Deduced effects also overlooked

EAT added that the tribunal had also disregarded the deduced effects of the applicant's impairment. The evidence of the doctors called on behalf of the applicant was that, without the counselling sessions with R, there would have been a very strong likelihood of K suffering a total mental breakdown and needing psychiatric treatment. Again, no medical evidence was called by the employers to contest the evidence of the applicant's doctors on this point.

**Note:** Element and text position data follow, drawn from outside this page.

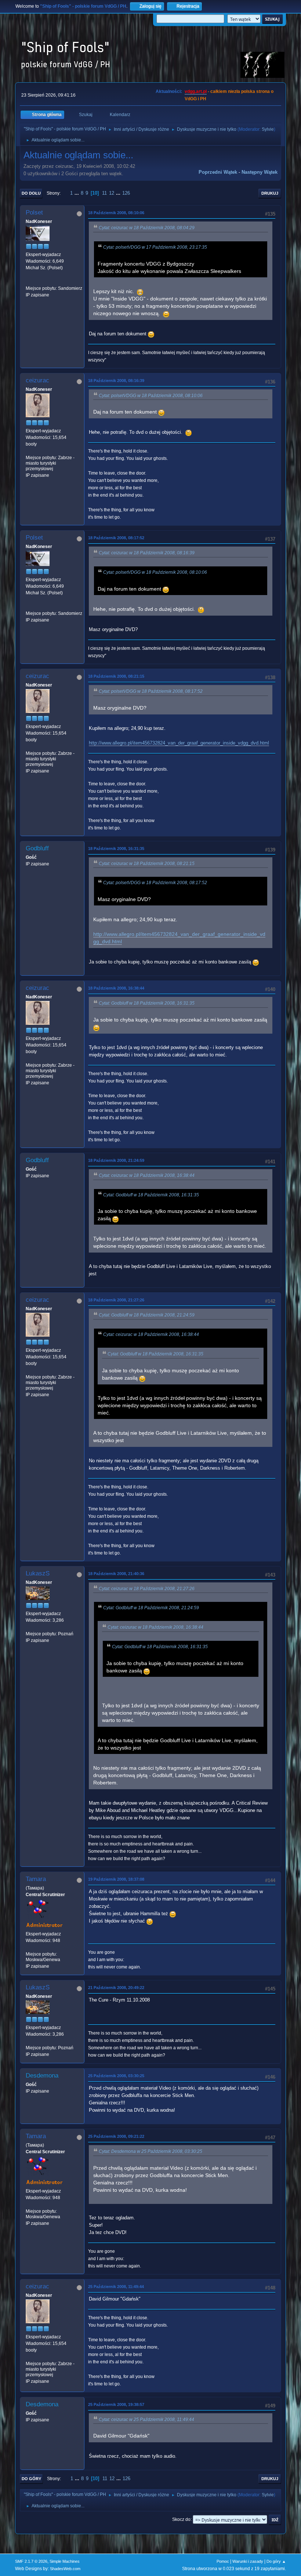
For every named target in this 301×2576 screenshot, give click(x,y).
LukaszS (38, 1573)
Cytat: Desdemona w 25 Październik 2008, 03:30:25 (150, 2151)
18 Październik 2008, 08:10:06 (116, 212)
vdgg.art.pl (196, 91)
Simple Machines (65, 2561)
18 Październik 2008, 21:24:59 (116, 1160)
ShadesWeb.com (65, 2568)
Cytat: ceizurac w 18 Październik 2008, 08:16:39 (147, 552)
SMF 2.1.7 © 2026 (31, 2561)
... (77, 193)
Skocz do (181, 2519)
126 (126, 193)
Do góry (31, 2478)
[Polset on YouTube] (29, 281)
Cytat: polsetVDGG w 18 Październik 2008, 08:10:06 (151, 395)
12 (111, 193)
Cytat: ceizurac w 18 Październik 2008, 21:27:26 (147, 1588)
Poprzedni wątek (218, 172)
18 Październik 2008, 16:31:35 (116, 848)
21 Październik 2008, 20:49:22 (116, 1987)
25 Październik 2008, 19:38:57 (116, 2404)
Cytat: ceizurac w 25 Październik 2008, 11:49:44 (146, 2419)
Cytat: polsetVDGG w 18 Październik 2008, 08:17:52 (151, 691)
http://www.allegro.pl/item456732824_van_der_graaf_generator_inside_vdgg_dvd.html (179, 743)
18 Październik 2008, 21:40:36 (116, 1573)
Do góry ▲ (276, 2561)
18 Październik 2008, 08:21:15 (116, 676)
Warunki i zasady (247, 2561)
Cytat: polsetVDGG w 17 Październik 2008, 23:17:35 (155, 247)
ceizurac (37, 380)
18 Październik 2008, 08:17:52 (116, 538)
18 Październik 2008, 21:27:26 (116, 1300)
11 (104, 193)
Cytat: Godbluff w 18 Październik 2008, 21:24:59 (147, 1315)
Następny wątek (260, 172)
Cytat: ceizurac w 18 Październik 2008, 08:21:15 (147, 863)
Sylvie (268, 129)
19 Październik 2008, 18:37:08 (116, 1879)
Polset (34, 212)
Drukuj (269, 193)
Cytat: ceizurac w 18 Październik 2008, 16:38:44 (147, 1175)
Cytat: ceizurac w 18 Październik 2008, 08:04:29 (147, 227)
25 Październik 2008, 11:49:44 (116, 2286)
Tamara (36, 1879)
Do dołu (31, 193)
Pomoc (223, 2561)
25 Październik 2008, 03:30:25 (116, 2076)
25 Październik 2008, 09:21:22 (116, 2136)
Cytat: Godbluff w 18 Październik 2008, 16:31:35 (147, 1003)
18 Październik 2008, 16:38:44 (116, 988)
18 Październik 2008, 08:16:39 (116, 380)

EAT gave short shrift to an argument of the employers that the counselling sessions, which were with a consultant clinical psychologist, did not constitute `treatment' within the meaning of Sch 1 para 6. EAT similarly dismissed the notion that the sessions did not constitute treatment because they were directed to the reduction of the applicant's symptoms rather than to the correction of the mental impairment. It could not be seriously argued that a series of counselling sessions which prevents the patient from needing drug treatment for his condition does not amount to treatment.

Applicant was disabled

EAT concluded, therefore, that the tribunal had fallen into error in reaching a conclusion based on the false premise that there was no evidence that the applicant's impairment had any adverse effect at all on his day to day activities, and in wholly disregarding the deduced 0401 effects of the impairment. EAT therefore made a declaration that the applicant was disabled within the meaning of the Act, and remitted the case to a fresh tribunal for determination on its merits.